Berkurangnya posisi spekulatif tersebut menjadi indikasi meski The Fed akan agresif menaikkan suku bunga, tetapi sebagian pelaku pasar melihat dolar AS tidak akan menguat terlalu jauh.
Salah satu sebabnya adalah risiko resesi yang dihadapi Amerika Serikat. Ketika The Fed agresif menaikkan suku bunga, ekspansi dunia usaha kemungkinan akan melambat.
Di sisi lain, inflasi di Amerika Serikat saat ini berada di level tertinggi dalam 40 tahun terakhir. Ketika ekspansi dunia usaha melambat, sementara inflasi masih tinggi, maka risiko resesi pun mengancam.
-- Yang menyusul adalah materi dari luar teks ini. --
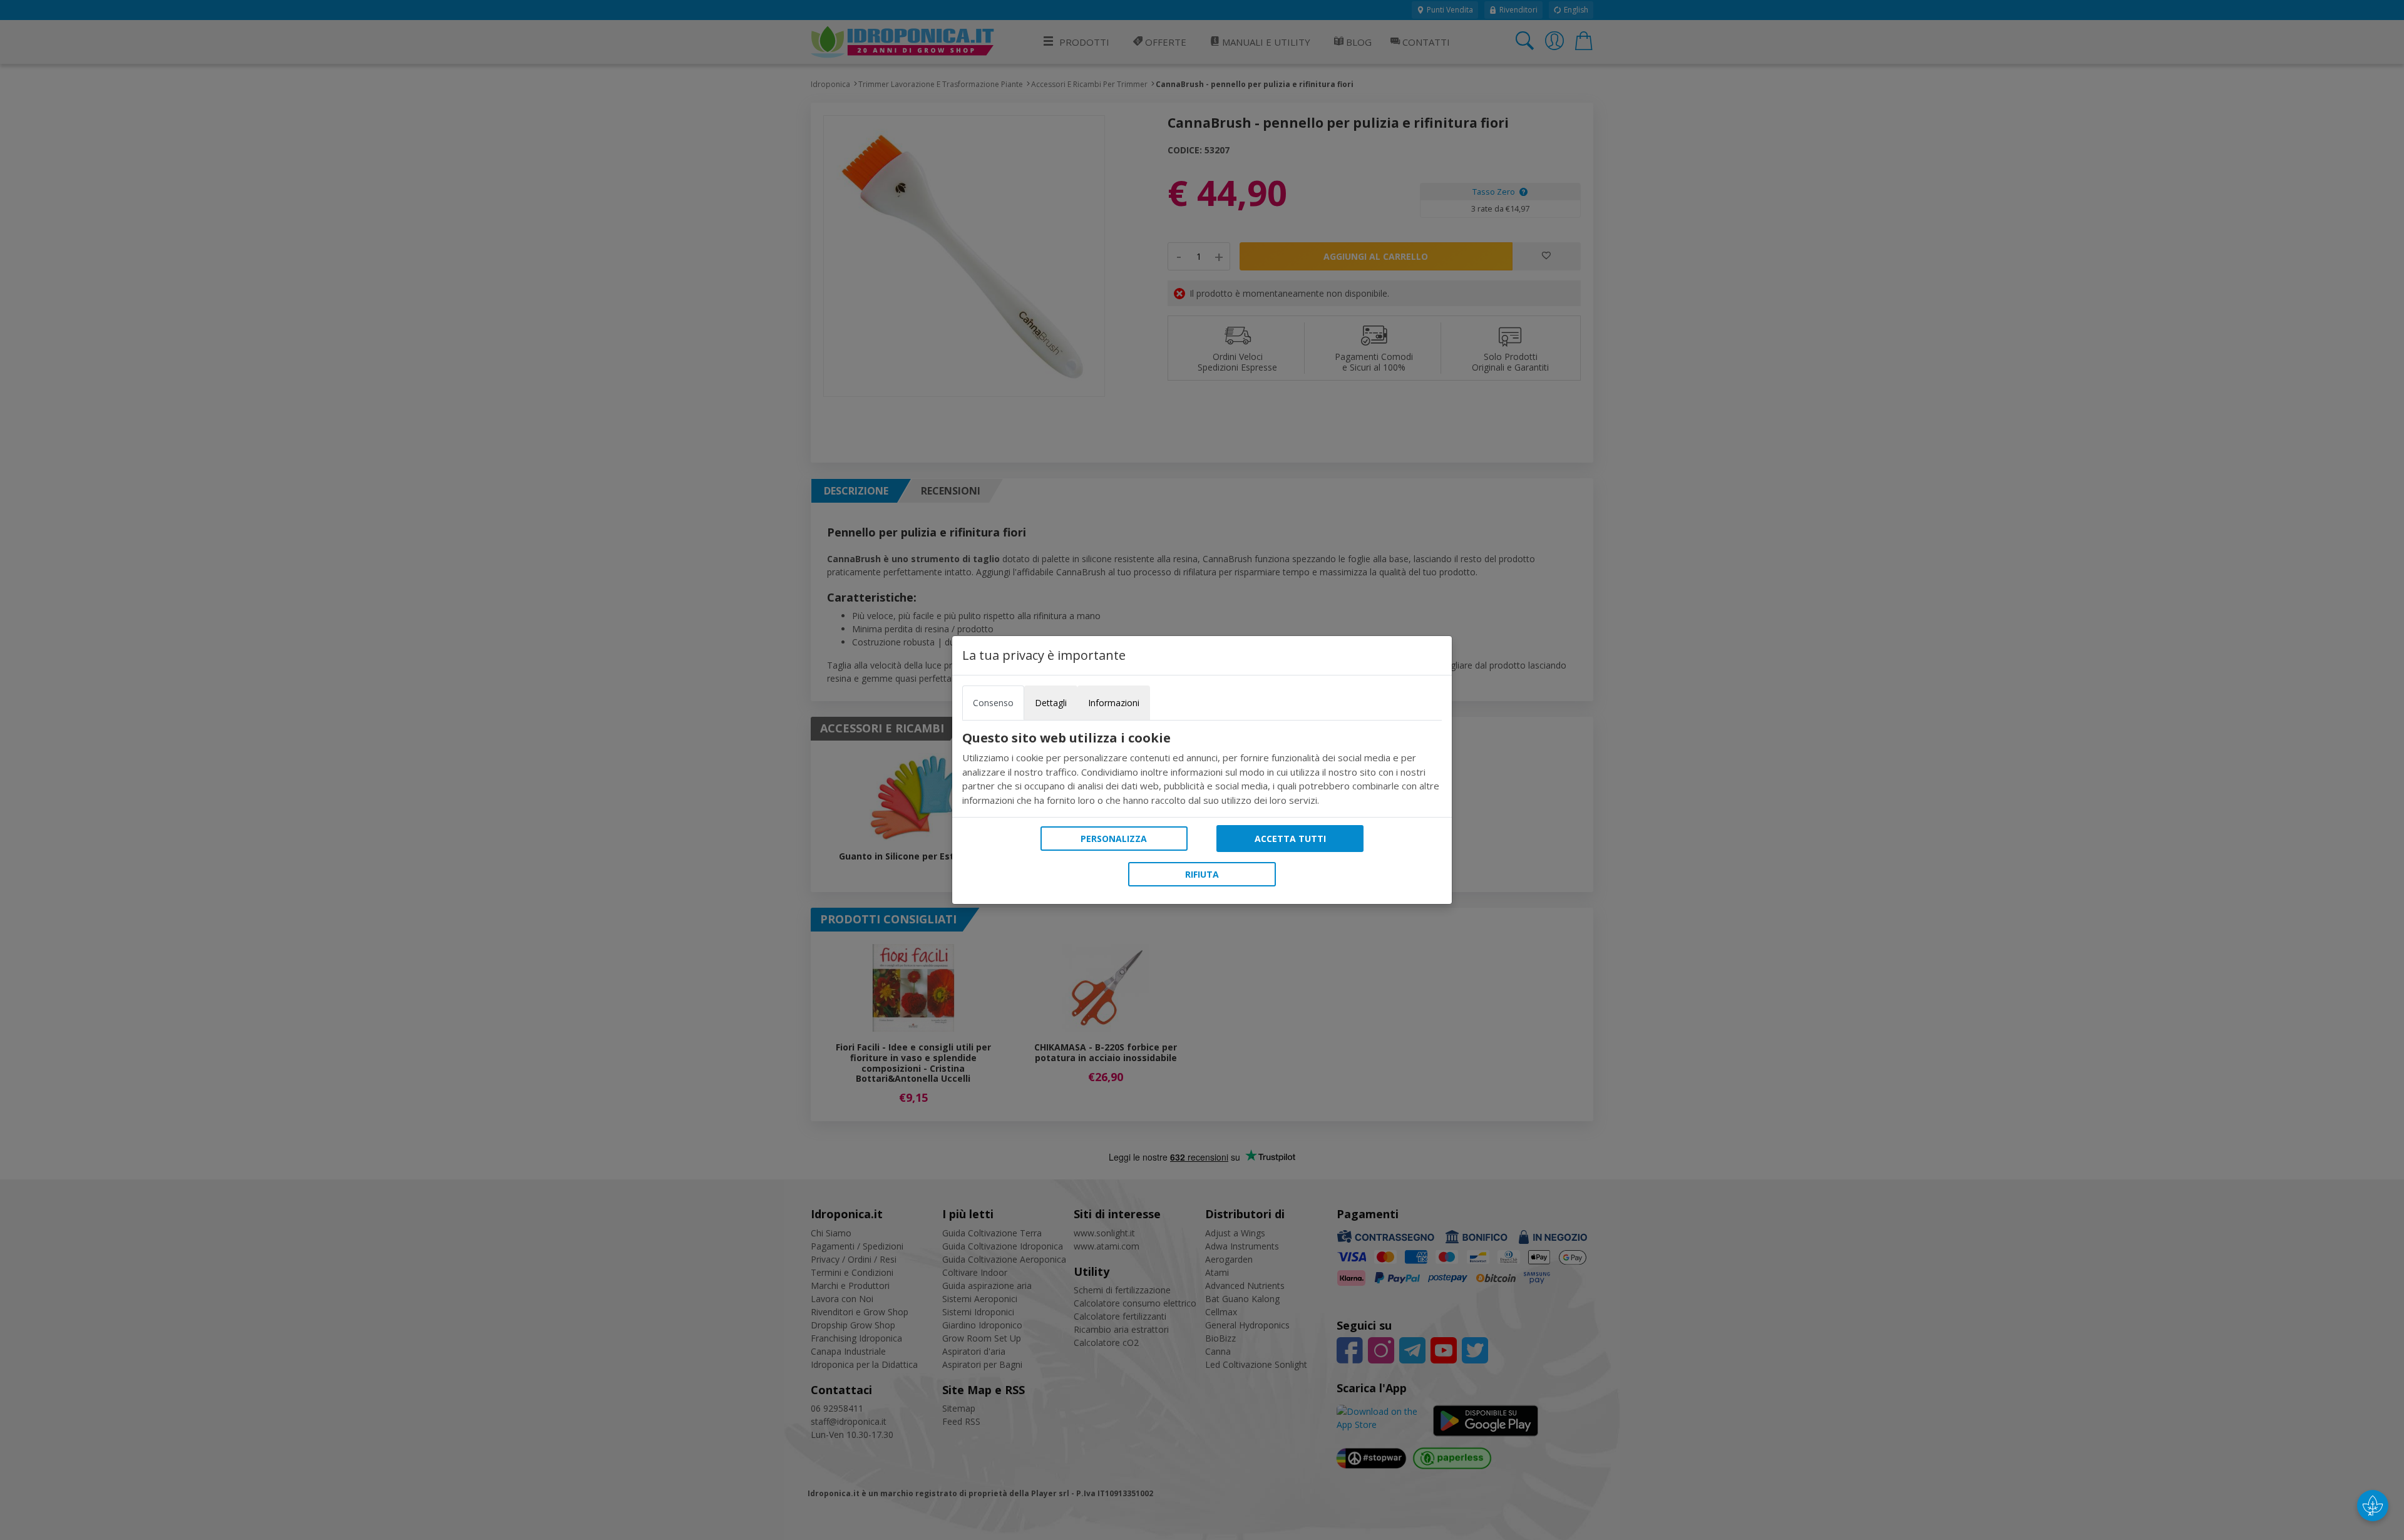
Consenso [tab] (993, 703)
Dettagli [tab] (1051, 703)
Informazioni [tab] (1113, 703)
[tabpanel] (1202, 769)
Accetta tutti (1290, 838)
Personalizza (1114, 838)
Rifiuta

Tanda-tanda akan terjadinya resesi terlihat dari inversi yang terjadi antara yield obligasi (Treasury) tenor 2 tahun dan 10 tahun.
Dalam situasi normal, yield obligasi jangka pendek akan lebih rendah dari jangka panjang. Tetapi jika investor melihat dalam jangka pendek perekonomian akan memburuk bahkan mengalami resesi, maka premi risiko yang diminta akan lebih tinggi.
Hal tersebut membuat yield obligasi jangka pendek menanjak hingga lebih tinggi dari tenor jangka panjang, yang disebut sebagai inversi.
Kabar buruknya, hampir setiap terjadi inversi, maka Amerika Serikat akan mengalami resesi.
Berdasarkan riset dari The Fed San Francisco yang dirilis 2018 lalu menunjukkan sejak tahun 1955 ketika inversi yield terjadi maka akan diikuti dengan resesi dalam tempo 6 sampai 24 bulan setelahnya. Sepanjang periode tersebut, inversi yield Treasury hanya sekali saja tidak memicu resesi (false signal).
Inversi yield Treasury tenor 2 tahun dan 10 tahun terakhir kali terjadi di Amerika Serikat pada 2019 lalu yang diikuti dengan terjadinya resesi, meski juga dipengaruhi oleh pandemi penyakit akibat virus corona (Covid-19).
Yield Treasury AS kembali mengalami inversi pada Kamis (31/4/2022) lalu, dan setelahnya para spekulan memangkas posisi net long dolar AS.